**To do:** From the first line to the last, print the records exactly.

(Beginning of Exercise materials)

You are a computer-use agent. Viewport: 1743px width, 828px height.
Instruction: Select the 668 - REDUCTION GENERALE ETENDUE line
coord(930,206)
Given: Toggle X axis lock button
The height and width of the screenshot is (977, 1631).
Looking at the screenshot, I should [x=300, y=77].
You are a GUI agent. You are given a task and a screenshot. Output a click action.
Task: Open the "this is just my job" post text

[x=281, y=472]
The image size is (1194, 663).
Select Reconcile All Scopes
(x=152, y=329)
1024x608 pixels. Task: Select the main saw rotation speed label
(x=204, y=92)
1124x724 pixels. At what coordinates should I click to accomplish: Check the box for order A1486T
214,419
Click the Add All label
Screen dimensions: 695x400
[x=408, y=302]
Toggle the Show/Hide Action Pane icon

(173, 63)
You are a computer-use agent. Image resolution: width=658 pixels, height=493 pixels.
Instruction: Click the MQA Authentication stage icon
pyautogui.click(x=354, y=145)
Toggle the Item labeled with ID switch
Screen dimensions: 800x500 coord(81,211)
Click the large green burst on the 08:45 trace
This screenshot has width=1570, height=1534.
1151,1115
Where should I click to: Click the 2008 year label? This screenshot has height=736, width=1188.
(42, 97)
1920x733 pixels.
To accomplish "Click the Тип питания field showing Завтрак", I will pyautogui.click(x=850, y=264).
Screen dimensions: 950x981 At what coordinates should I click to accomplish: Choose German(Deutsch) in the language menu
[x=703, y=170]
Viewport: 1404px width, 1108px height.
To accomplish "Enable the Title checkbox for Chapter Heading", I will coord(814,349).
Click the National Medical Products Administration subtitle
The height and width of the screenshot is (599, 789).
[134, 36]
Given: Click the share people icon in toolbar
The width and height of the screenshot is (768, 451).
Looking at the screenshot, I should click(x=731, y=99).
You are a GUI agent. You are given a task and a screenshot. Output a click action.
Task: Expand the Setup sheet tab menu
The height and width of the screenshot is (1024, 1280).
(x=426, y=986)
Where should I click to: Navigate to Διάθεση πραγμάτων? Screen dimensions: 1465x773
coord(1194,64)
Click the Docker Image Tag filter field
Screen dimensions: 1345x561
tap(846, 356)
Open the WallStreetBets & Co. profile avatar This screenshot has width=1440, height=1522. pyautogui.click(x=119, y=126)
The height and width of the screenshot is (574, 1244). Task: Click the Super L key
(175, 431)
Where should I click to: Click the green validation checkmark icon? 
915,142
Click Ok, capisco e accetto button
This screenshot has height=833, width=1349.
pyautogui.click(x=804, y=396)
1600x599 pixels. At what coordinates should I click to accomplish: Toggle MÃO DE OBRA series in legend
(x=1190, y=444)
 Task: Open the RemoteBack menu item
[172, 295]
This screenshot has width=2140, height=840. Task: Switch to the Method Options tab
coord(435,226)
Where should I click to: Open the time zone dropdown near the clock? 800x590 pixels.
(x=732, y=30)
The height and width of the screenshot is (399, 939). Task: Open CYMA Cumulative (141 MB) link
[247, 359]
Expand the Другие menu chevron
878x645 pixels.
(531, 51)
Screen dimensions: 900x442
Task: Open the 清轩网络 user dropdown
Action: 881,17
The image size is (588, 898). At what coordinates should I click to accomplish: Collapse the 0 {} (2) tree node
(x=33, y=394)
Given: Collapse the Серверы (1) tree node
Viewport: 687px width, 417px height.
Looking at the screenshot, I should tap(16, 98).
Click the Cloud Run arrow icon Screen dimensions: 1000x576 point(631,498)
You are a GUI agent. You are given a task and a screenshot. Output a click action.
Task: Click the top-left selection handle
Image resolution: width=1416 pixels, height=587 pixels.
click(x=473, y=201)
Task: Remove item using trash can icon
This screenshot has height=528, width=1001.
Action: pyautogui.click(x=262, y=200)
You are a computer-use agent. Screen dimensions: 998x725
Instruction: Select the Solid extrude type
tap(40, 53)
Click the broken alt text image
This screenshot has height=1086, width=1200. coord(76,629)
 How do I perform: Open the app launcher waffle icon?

(End of Exercise materials)

**Result of this exercise:**
You are a computer-use agent. Viewport: 1743px width, 828px height.
Instruction: Select the 668 - REDUCTION GENERALE ETENDUE line
coord(930,206)
Given: Toggle X axis lock button
The height and width of the screenshot is (977, 1631).
Looking at the screenshot, I should [x=300, y=77].
You are a GUI agent. You are given a task and a screenshot. Output a click action.
Task: Open the "this is just my job" post text

[x=281, y=472]
The image size is (1194, 663).
Select Reconcile All Scopes
(x=152, y=329)
1024x608 pixels. Task: Select the main saw rotation speed label
(x=204, y=92)
1124x724 pixels. At what coordinates should I click to accomplish: Check the box for order A1486T
214,419
Click the Add All label
Screen dimensions: 695x400
[x=408, y=302]
Toggle the Show/Hide Action Pane icon

(173, 63)
You are a computer-use agent. Image resolution: width=658 pixels, height=493 pixels.
Instruction: Click the MQA Authentication stage icon
pyautogui.click(x=354, y=145)
Toggle the Item labeled with ID switch
Screen dimensions: 800x500 coord(81,211)
Click the large green burst on the 08:45 trace
This screenshot has width=1570, height=1534.
1151,1115
Where should I click to: Click the 2008 year label? This screenshot has height=736, width=1188.
(42, 97)
1920x733 pixels.
To accomplish "Click the Тип питания field showing Завтрак", I will pyautogui.click(x=850, y=264).
Screen dimensions: 950x981 At what coordinates should I click to accomplish: Choose German(Deutsch) in the language menu
[x=703, y=170]
Viewport: 1404px width, 1108px height.
To accomplish "Enable the Title checkbox for Chapter Heading", I will coord(814,349).
Click the National Medical Products Administration subtitle
The height and width of the screenshot is (599, 789).
[134, 36]
Given: Click the share people icon in toolbar
The width and height of the screenshot is (768, 451).
Looking at the screenshot, I should click(x=731, y=99).
You are a GUI agent. You are given a task and a screenshot. Output a click action.
Task: Expand the Setup sheet tab menu
The height and width of the screenshot is (1024, 1280).
(x=426, y=986)
Where should I click to: Navigate to Διάθεση πραγμάτων? Screen dimensions: 1465x773
coord(1194,64)
Click the Docker Image Tag filter field
Screen dimensions: 1345x561
tap(846, 356)
Open the WallStreetBets & Co. profile avatar This screenshot has width=1440, height=1522. pyautogui.click(x=119, y=126)
The height and width of the screenshot is (574, 1244). Task: Click the Super L key
(175, 431)
Where should I click to: Click the green validation checkmark icon? 
915,142
Click Ok, capisco e accetto button
This screenshot has height=833, width=1349.
pyautogui.click(x=804, y=396)
1600x599 pixels. At what coordinates should I click to accomplish: Toggle MÃO DE OBRA series in legend
(x=1190, y=444)
 Task: Open the RemoteBack menu item
[172, 295]
This screenshot has width=2140, height=840. Task: Switch to the Method Options tab
coord(435,226)
Where should I click to: Open the time zone dropdown near the clock? 800x590 pixels.
(x=732, y=30)
The height and width of the screenshot is (399, 939). Task: Open CYMA Cumulative (141 MB) link
[247, 359]
Expand the Другие menu chevron
878x645 pixels.
(531, 51)
Screen dimensions: 900x442
Task: Open the 清轩网络 user dropdown
Action: 881,17
The image size is (588, 898). At what coordinates should I click to accomplish: Collapse the 0 {} (2) tree node
(x=33, y=394)
Given: Collapse the Серверы (1) tree node
Viewport: 687px width, 417px height.
Looking at the screenshot, I should tap(16, 98).
Click the Cloud Run arrow icon Screen dimensions: 1000x576 point(631,498)
You are a GUI agent. You are given a task and a screenshot. Output a click action.
Task: Click the top-left selection handle
Image resolution: width=1416 pixels, height=587 pixels.
click(x=473, y=201)
Task: Remove item using trash can icon
This screenshot has height=528, width=1001.
Action: pyautogui.click(x=262, y=200)
You are a computer-use agent. Screen dimensions: 998x725
Instruction: Select the Solid extrude type
tap(40, 53)
Click the broken alt text image
This screenshot has height=1086, width=1200. coord(76,629)
 How do I perform: Open the app launcher waffle icon?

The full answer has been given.